Know before you go
Entry feeFree access
Parking informationThere is parking at the Forestry Commission car park off the road or cars can be parked at the end of the road adjacent.
Grazing animalsThe site is grazed by sheep
Visitors are asked to keep to the footpaths, some of which are steep or have shallow steps.
Access to the reserve is open at all times but visitors are advised to keep to the marked tracks. Contact the Trust for more information.
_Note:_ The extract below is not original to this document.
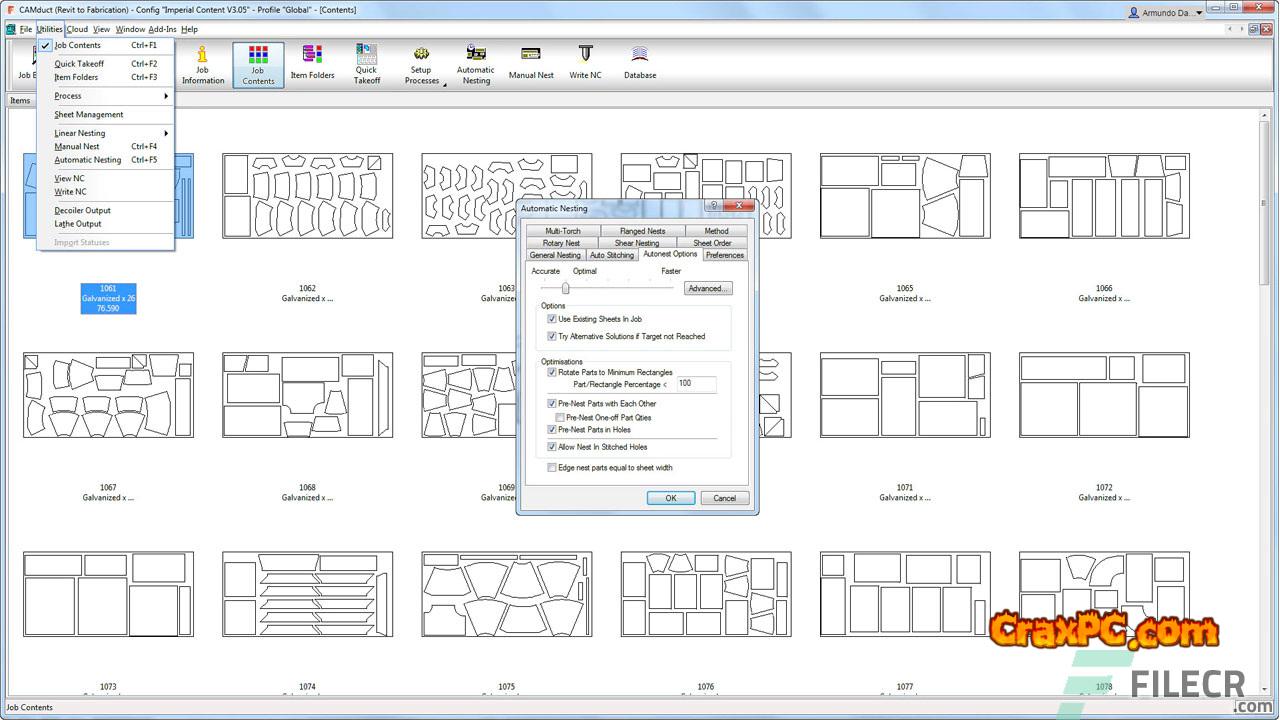The image size is (1280, 720).
Task: Click OK in Automatic Nesting dialog
Action: tap(671, 498)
There is a kissing gate leading to the Emilies (areas of open grassland) and wheelchair access is available by prior arrangement.
When to visit
Opening timesOpen at all times
Best time to visitApril to July
About the reserve
This site is a secondary mixed deciduous woodland believed to be on the site of part of the ancient Sherwood Forest. Over 30 common species of ground flora can be found here, including heath bedstraw and woodsage. In winter goldcrest, redpoll and long tailed tit can be seen with occassional sightings of woodpecker.
High numbers of fungal species and survey work on moths and other invertebrates suggest that the plantation was established on the site of ancient woodland. Some records are of species only found locally in Sherwood Forest woodlands, underlining the site’s heritage as part of this world-famous forest.
The main wood covers more than 7 hectares with oak and birch the principal species, together with sycamore, sweet chestnut, rowan, coppiced lime and several other species. The wood is linked by a grassy ride to two open areas of sycamore and acid grassland (Big Emily and Little Emily) bordered by a single line of poplars. Rhododendron and bracken dominate areas of open ground.